# [GIVEN DATA]
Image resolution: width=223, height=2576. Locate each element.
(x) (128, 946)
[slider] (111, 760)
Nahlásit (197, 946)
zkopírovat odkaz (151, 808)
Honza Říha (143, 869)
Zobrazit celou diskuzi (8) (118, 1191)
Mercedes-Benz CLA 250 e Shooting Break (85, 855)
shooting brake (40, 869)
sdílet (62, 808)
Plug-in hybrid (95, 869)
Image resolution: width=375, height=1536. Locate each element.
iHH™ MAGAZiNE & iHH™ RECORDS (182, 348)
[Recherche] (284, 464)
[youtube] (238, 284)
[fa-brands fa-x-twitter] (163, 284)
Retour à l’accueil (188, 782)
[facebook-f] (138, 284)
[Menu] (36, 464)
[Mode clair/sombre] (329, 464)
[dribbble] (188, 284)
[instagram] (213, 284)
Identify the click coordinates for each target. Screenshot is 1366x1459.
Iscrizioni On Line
==
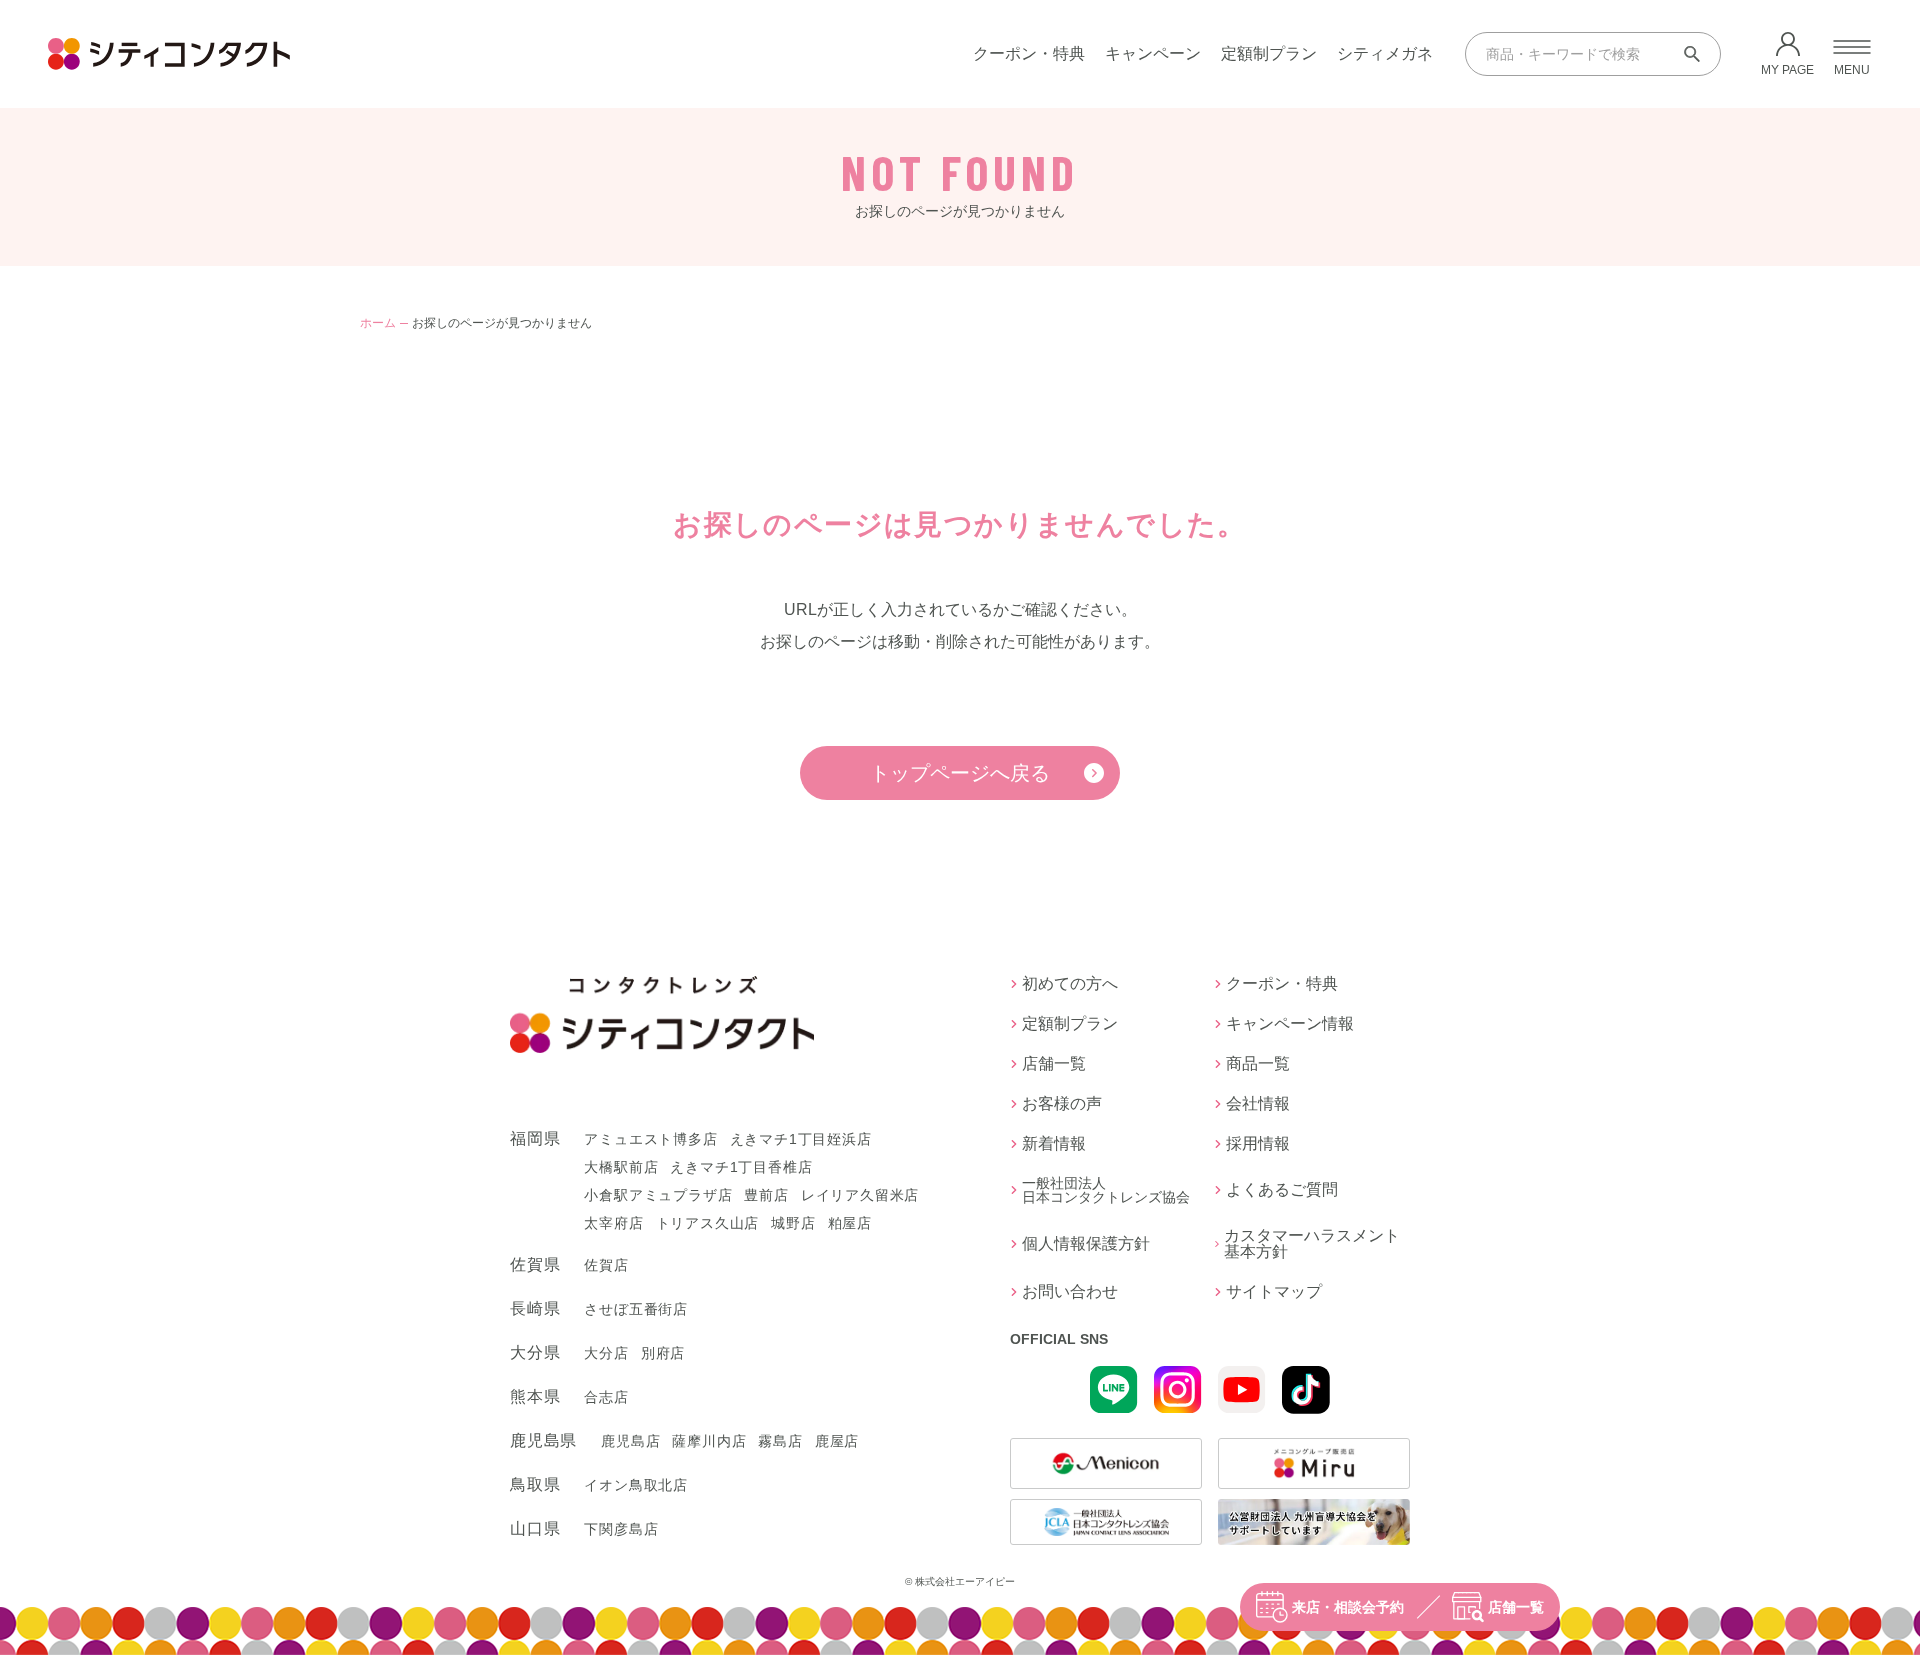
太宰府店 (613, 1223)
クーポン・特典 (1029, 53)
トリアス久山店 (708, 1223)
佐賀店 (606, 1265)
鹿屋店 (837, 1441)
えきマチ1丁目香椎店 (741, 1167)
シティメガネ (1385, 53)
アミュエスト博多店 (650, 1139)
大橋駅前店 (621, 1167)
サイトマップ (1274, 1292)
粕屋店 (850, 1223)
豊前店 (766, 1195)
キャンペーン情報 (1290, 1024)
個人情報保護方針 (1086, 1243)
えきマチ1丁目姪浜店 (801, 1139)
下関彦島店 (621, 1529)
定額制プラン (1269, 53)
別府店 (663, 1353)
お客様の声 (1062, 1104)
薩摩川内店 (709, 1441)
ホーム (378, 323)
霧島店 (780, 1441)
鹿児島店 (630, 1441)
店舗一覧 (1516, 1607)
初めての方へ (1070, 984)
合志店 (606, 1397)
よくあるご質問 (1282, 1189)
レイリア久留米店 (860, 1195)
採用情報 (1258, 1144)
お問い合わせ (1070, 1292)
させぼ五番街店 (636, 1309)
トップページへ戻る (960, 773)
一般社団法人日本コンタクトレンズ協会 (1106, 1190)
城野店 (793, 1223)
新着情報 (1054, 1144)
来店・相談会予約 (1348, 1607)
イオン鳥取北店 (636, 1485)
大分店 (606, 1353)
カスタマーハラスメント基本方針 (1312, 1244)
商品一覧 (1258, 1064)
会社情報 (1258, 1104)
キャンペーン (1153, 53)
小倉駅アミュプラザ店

# [ABOUT THIS TASK]
Everything above from the line containing "[instagram] (213, 284)" down to the line containing "Iscrizioni On Line" is to be transcribed exactly, with both of those lines included and nothing else added.

# [TASK RESPONSE]
[instagram] (213, 284)
Identify the click coordinates for each target. Screenshot is 1366x1459.
Iscrizioni On Line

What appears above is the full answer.